President Donald Trump declined on September 23 to commit to a peaceful transfer of power if he loses the Presidential election to Democratic rival Joe Biden and said he expected the election battle to end up before the Supreme Court. “We’re going to have to see what happens,” President Trump told reporters at the White House when asked whether he would commit to transferring power. Trump, who substantially trails Biden in national opinion polls, has repeatedly cast doubt on the legitimacy of the election, asserting without evidence that mail-in voting would lead to fraud and a “rigged” outcome. “The ballots are a disaster,” Trump said. Democrats have encouraged voting by mail as a way to cast ballots safely during the coronavirus pandemic. Millions of Americans, including much of the military, have cast absentee ballots by mail for years without problems. In 2016, Trump also raised questions about whether he would accept the results of the election. He went on to win the presidency.

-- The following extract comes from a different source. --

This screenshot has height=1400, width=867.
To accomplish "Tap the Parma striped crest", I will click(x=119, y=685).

Overall, the reaction to President Donald Trump’s comments was met with scorn by members of both political parties. Joe Biden, while speaking to reporters in Delaware, said Trump’s comments on the transition of power were “irrational.” His campaign said it was prepared for any “shenanigans” from Trump, and reiterated comments from July that “the United States government is perfectly capable of escorting trespassers out of the White House.” Mitt Romney, a rare Trump critic among Republican senators, said on Twitter that “Fundamental to democracy is the peaceful transition of power; without that, there is Belarus. Any suggestion that a president might not respect this Constitutional guarantee is both unthinkable and unacceptable.” Additionally, Senate Majority Leader Mitch McConnel and Florida Senator Marco Rubio, two of President Trump’s staunchest congressional allies, denounced the President’s statements and underscored that there will be a peaceful transfer of power assuming that President Trump loses re-election.

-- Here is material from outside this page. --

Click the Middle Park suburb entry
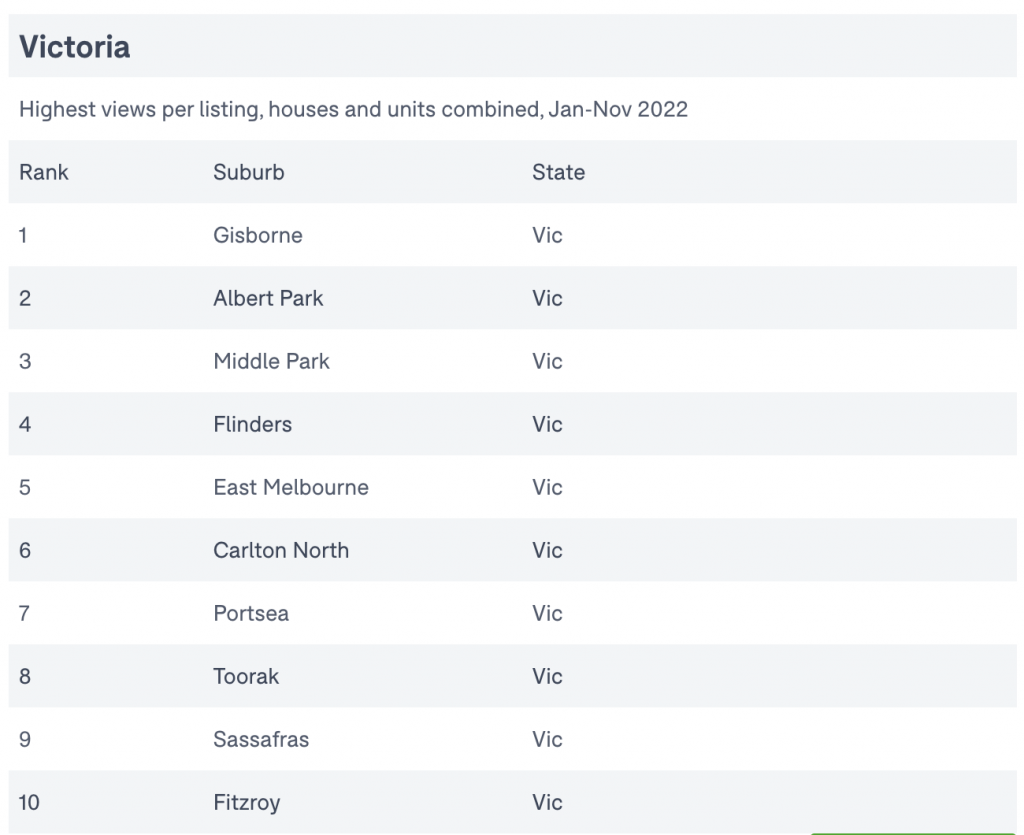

Despite the overwhelmingly negative reaction to President Donald Trump’s comments, they were generally brushed aside by some of President Trump’s political allies. For example, Senator Mike Braun (R-IN), a strong Trump supporter, said that the topic is “preposterous” and no one should focus on the President’s equivocation. “He stokes the fire sometimes,” Braun said. “If you took it seriously it would be alarming. And I don’t think that that’s the case.” Additionally, Senator Chuck Grassley (R-IA), attempted to shift the argument and claimed that Joe Biden will do the same if he loses to Trump. Senate Democratic leader Chuck Schumer chastised Senate Republicans for their response to the president, arguing “this is not a partisan issue” and that “democracy is at stake.”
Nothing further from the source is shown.